For new Sky coach James Wade, love and basketball is a way of life
His wife wasn't his first love.
In basketball terms, anyway.
But it's OK. Edwige Lawson-Wade knows this about her husband, James Wade.
James Wade loved Dawn Staley and her game back in the early 1990s, long before he even met Edwige.
"In high school, I saw Dawn play on TV," Wade said of Staley, a former college and WNBA star and now the successful head coach of the women's basketball team at the University of South Carolina. "I am 5-foot-9, and Dawn is small like me. But she could go. She piqued my interest in women's basketball."
But it was Edwige, a former WNBA player and a star basketball player in her native country of France, who gave James Wade a deeper appreciation of women's basketball, its athletes and the WNBA.
"I met Edwige in France. We were both playing there on pro teams that were about 30 minutes apart," James Wade said. "The WNBA was her big goal back then and I would help her work out for it. We got married and she didn't get it on her first try but she made it on her second try and she played five years in the WNBA (2005-2010). My interest in the WNBA really came from Edwige."
Now, Wade is a WNBA insider, who just got his first head coaching gig this week.
On Tuesday, Wade was named the new head coach of the Chicago Sky, replacing Amber Stocks after her two-year stint. He comes from the perennial power Minnesota Lynx, where he was an assistant coach and worked closely with former Sky star center Sylvia Fowles, who won the WNBA most valuable player award under Wade's watch.
"I'm really appreciative of this opportunity. I don't take it lightly," Wade said of his new job with the Sky. "I've always been a fan of the WNBA and this is a great opportunity for me to grow as a coach. I am ready to just get to work."
Actually, Wade is already at work in Russia, coaching in a league that employs many WNBA players during their offseasons.
One of those players happens to be Sky point guard Courtney Vandersloot, who is actually on Wade's team.

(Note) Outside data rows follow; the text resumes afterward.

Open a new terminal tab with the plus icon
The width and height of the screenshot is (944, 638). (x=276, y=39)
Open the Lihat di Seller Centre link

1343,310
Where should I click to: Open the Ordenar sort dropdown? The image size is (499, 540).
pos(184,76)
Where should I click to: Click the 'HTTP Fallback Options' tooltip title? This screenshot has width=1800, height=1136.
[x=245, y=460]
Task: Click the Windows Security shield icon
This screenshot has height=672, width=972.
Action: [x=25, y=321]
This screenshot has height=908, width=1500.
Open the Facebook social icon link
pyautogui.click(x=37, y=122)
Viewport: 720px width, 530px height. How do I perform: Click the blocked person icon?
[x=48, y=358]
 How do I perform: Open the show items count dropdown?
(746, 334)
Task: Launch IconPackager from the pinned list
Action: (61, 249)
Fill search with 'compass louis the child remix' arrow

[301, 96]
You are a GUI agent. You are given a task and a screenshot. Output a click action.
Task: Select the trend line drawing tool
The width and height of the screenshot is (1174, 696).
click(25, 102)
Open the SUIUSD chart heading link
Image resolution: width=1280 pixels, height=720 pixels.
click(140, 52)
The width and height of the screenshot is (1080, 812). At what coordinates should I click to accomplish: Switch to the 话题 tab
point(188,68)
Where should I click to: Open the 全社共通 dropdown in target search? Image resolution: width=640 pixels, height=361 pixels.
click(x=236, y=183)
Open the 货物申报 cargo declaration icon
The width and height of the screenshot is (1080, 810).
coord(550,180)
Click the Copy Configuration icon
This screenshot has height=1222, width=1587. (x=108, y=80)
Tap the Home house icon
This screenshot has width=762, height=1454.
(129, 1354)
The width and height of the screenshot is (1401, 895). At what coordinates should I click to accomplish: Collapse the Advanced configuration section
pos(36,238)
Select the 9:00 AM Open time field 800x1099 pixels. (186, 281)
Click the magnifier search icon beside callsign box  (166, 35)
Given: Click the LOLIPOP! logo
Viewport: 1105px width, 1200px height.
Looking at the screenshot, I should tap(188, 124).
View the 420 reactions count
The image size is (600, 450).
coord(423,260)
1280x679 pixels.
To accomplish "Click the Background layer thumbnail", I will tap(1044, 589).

Wade has found it invaluable to be so closely connected to Vandersloot as he slowly assumes his responsibilities with the Sky.
"I like the fact that we have one of the best playmakers and point guards in the world on our Sky roster in Courtney Vandersloot," Wade said. "It's an interesting dynamic right now coaching Courtney in Russia. She's a (WNBA) free agent right now, so we've got to keep things pretty general, but once free agency starts and we are able to get her signed, I think I will be having some pretty interesting conversations with Courtney about the team and her observations and some things that we can do (with the Sky)."
Wade, a native of Memphis who played basketball for multiple colleges but graduated from Kennesaw State, wants to allow Vandersloot to guide a fast, free-flowing offense.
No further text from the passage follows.